Third-party service providers say manufacturers may have no choice but to loosen their restrictions, as they cannot handle the increased need for service.

Ottenberg said the industry has had a shortage of technicians for the past two years at least, and with the pandemic, many of the technical schools have stopped training new biomeds. Now, biomeds say, service calls are scheduled out at least one to two weeks, leaving some equipment offline.

“It’s insane. It’s unacceptable if they can’t get out there for one to two weeks,” Bassuk said. “They’re trying to recruit enough to have a proper workforce, but they’re pretty much going to be overworked now.”

While in-house and third-party biomeds are willing to take on the extra work, they have not been able to attend in-person training sessions because of restrictions on travel. Some manufacturers are holding online training to help biomeds trained on one model of ventilator troubleshoot other equipment from the same company.

Burning The Midnight Oil

Jean Roberts, a biomed with the University of Vermont Medical Center, has been working six to seven days a week to maximize the availability of his facility’s ventilators.

“Thankfully, we biomeds are pack rats by nature,” he said. “Anything not in use, but not defective either, we scurried away to a warehouse for times like this.”

During the crisis, he has pulled 14 older ventilators out of storage and worked to replace the batteries and perform required maintenance. He then had to find the disposable components for those ventilators and train staffers who had never used those old-school machines before.

“They’re used to a touchscreen,” he said.

The University of Vermont hospital had more than 100 ventilators scheduled for preventive maintenance in April. Roberts and another senior biomed put other tasks aside in early March to work solely on ventilator maintenance, knowing a surge in demand was likely coming.

But finding replacement parts has been a challenge.

“We’re getting a lot of partial orders where we get all but one part we need,” he said.

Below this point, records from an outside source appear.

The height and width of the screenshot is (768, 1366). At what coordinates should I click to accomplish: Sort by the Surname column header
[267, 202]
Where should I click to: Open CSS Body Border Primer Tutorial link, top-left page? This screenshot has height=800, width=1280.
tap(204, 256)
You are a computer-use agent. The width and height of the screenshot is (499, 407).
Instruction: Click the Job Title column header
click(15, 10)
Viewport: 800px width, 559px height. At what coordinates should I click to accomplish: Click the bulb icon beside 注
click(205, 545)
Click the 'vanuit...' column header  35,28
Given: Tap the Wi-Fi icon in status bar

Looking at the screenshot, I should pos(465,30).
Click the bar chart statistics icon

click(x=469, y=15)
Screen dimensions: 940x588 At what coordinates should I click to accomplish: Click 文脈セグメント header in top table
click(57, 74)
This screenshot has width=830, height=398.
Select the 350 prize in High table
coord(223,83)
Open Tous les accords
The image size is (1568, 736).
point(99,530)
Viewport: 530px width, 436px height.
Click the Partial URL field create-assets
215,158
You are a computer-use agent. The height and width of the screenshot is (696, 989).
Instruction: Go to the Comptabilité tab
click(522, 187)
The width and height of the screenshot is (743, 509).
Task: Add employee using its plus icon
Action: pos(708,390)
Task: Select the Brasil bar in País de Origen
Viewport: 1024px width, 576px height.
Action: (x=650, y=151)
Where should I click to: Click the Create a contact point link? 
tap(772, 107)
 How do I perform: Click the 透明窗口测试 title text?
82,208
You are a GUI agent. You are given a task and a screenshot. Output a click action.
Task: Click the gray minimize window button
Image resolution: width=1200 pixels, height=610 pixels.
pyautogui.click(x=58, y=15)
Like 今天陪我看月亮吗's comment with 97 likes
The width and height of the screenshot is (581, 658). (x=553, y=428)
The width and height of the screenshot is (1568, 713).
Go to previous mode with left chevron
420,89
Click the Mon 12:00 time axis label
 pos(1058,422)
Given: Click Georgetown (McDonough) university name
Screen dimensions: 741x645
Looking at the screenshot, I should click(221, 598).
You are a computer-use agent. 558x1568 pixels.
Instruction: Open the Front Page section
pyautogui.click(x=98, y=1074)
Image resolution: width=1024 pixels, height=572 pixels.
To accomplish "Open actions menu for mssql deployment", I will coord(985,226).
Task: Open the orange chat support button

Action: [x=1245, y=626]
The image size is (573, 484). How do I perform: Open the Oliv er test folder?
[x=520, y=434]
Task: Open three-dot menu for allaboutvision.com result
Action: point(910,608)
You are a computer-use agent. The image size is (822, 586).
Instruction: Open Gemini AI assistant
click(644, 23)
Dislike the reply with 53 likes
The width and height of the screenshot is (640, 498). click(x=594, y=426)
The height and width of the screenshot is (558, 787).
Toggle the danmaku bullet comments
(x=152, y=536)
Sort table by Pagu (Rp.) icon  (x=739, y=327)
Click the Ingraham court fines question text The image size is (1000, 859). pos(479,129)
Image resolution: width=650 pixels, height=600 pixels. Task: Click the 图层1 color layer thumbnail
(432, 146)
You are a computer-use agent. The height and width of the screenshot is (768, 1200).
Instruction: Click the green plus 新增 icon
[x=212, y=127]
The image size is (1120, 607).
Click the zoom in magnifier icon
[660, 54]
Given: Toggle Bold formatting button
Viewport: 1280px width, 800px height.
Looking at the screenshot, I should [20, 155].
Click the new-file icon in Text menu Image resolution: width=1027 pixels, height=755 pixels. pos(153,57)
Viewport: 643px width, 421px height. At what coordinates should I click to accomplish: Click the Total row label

The arrival of new ventilators from other hospitals or from a stockpile can mean biomeds need to get up to speed quickly on unfamiliar equipment. Roberts said that when Vermont ordered new ventilators, three of the four models available were ones the University of Vermont hospital had never used.

Some of the stockpiled ventilators haven’t been used for six to eight years and require immediate maintenance before they can be pressed into service.

Seeking Help

When manufacturers are unwilling to share maintenance procedures, biomeds sometimes turn to online forums, such as MedWrench or iFixit, for help. The forums are inundated with requests for service manuals or software passwords for ventilators from technicians all over the world.

Frank’s Hospital Workshop, a website run by a German biomed living in Tanzania, created a site with manuals for older medical equipment that finds its way to hospitals in developing regions. Those hospitals have little choice but to try to make repairs on their own and eke out additional years of life from the aging equipment. Still, manufacturers have prohibited the download of some service manuals on the site, arguing that the equipment can no longer be safely repaired.

“For a premature child, the downside of it not working is a lot bigger than the repair quality,” Proctor said. “It’s not that complicated a device.”

Roberts has tried to help other biomeds posting on forums by directing them to manufacturer websites, but he said he won’t go so far as to share service manuals or passcodes, even during the current crisis.

“If you weren’t doing the maintenance to begin with,” Roberts said, “now’s not the time to learn.”

These unprecedented conditions, however, may be biomeds’ time to shine.

“The work that biomeds do has been historically largely confined to the dark corners of the basement or the lower recesses of the hospitals,” said Richard Gonzales, director of the College of Biomedical Equipment Technology. “But they do truly keep the lights on in the hospital.”

[Correction: This story was last revised at 10:10 a.m. ET on April 17 to correct the status of  “right to repair” legislation. At least 20 states have considered such legislation.]